### Extracted material
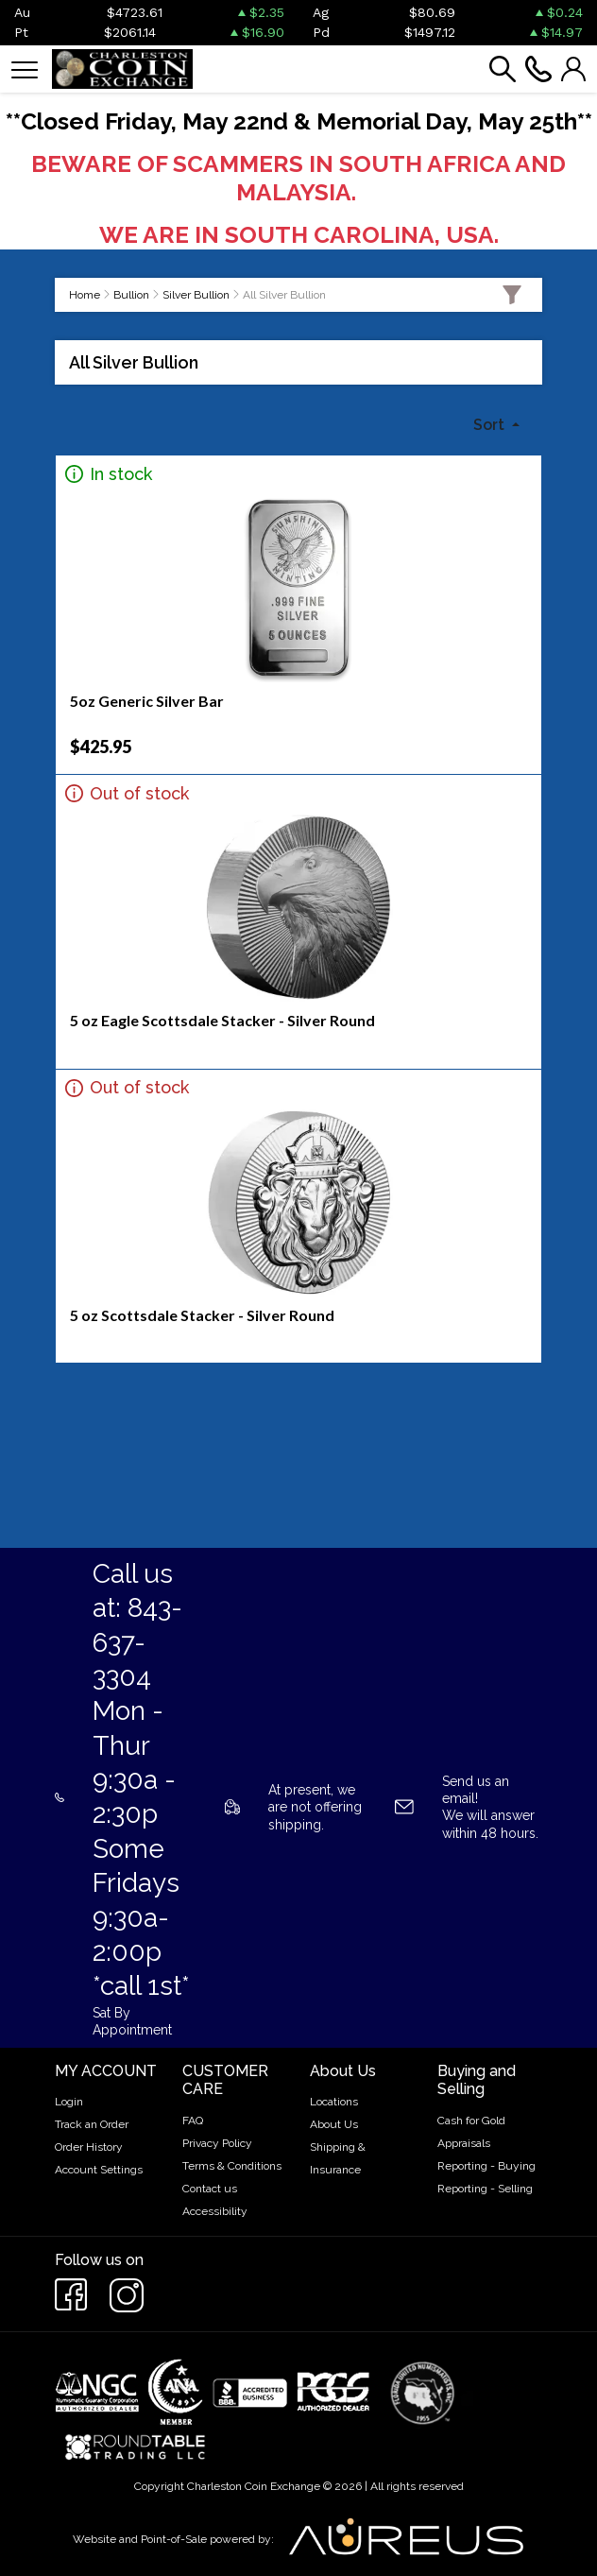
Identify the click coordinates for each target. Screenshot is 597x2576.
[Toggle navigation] (24, 68)
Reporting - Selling (485, 2188)
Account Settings (99, 2169)
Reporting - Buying (486, 2165)
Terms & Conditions (231, 2165)
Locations (334, 2101)
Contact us (209, 2188)
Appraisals (463, 2143)
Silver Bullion (196, 294)
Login (69, 2101)
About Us (334, 2124)
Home (84, 294)
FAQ (192, 2120)
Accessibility (214, 2211)
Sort (490, 425)
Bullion (131, 294)
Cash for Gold (471, 2120)
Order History (89, 2147)
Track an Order (91, 2124)
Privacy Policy (217, 2143)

### Written exercise
Repeat the stretch of the records from the line containing "Appraisals (463, 2143)" through the final line of the records.

### The solution
Appraisals (463, 2143)
Silver Bullion (196, 294)
Login (69, 2101)
About Us (334, 2124)
Home (84, 294)
FAQ (192, 2120)
Accessibility (214, 2211)
Sort (490, 425)
Bullion (131, 294)
Cash for Gold (471, 2120)
Order History (89, 2147)
Track an Order (91, 2124)
Privacy Policy (217, 2143)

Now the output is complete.